Le 10 juin 2014 à Yaaroubiya, l’Etat islamique met en scène l’abolition de la frontière entre l’Irak et la Syrie, issue des accords Sykes-Picot. Quel est le sens de ce geste symbolique ?
C’est, symboliquement, une façon pour l’Etat islamique de se rattacher au temps long et de se présenter comme le justicier d’une histoire largement fabriquée par les puissances coloniales il y a un siècle. Rappelons que les accords secrets Sykes-Picot (1916) prévoyaient le partage du Moyen-Orient arabe en zones d’influences britanniques et françaises. Il s’agissait de régler le démembrement de l’Empire ottoman après sa défaite au cours de la Grande Guerre face aux Alliés. Aux Français revenaient le Levant (Syrie, Liban) et Mossoul, aux Britanniques la Mésopotamie, la Transjordanie et la Palestine. Ces accords étaient en contradiction totale avec les promesses faites aux Arabes par le Résident britannique au Caire, sir Henry McMahon. Dans une correspondance avec le chérif Hussein de La Mecque, l’ancêtre de la dynastie hachémite d’Irak et de Jordanie, le représentant britannique faisait appel aux Arabes afin qu’ils se soulèvent contre les Ottomans avec la promesse d’un royaume arabe unifié sur les ruines des provinces moyen-orientales de l’empire défunt. Il était même prévu le transfert du califat ottoman vers la personne du chérif Hussein. Au lieu de cela, la conférence de San Remo (1920) attribua des mandats britanniques et français sur des Etats arabes croupions aux frontières artificielles qui coupaient souvent des unités géographiques, humaines et culturelles évidentes. Ce fut en particulier le cas de la Djézireh et de la vallée de l’Euphrate scindées entre Syrie et Irak. La gestuelle de l’Etat islamique “abolissant la frontière Sykes-Picot” visait à rappeler cette trahison des Alliés il y a un siècle. Elle était aussi une remise en cause directe de la légitimité des Etats arabes issus des mandats (Irak, Syrie, Liban, Jordanie). Symboliquement, la province de l’Euphrate (Wilâyat al-Furât) de l’Etat islamique est à cheval sur les territoires irakien et syrien.
Est-ce un geste qui a un potentiel fédérateur au Moyen-Orient ?

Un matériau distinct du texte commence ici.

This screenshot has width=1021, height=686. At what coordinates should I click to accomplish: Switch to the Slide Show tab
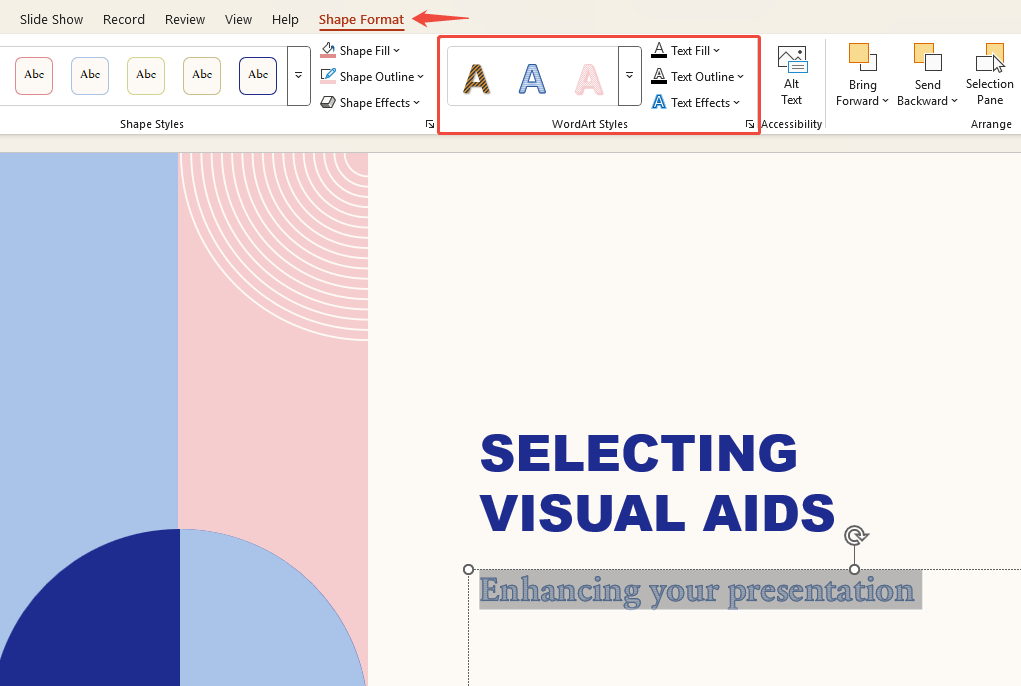(52, 19)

Il y a peu de temps encore, cette gestuelle n’aurait eu aucun écho parmi les sociétés arabes habituées aux Etats en place et qui situaient leur combat dans le cadre étriqué des Etats hérités des mandats. Ce fut le cas des printemps arabes, notamment en Syrie, qui visaient le régime et ne remettaient pas en cause la légitimité de l’Etat. Cependant, les choses ont très vite évolué, notamment en Irak. L’échec de la reconstruction politique de l’Irak sous le patronage américain, avec l’impossible intégration des Arabes sunnites, a porté le coup de grâce à une institution déjà à l’agonie. Depuis toujours, les Arabes sunnites ont été les maîtres à Bagdad. Ils refusent désormais de n’être plus qu’une minorité marginalisée et sans ressources, ce qui est le sort qui leur est indiscutablement promis dans le cadre du système politique actuellement en place. L’Etat islamique est fort d’avoir été le premier à proclamer la mort de l’Etat irakien.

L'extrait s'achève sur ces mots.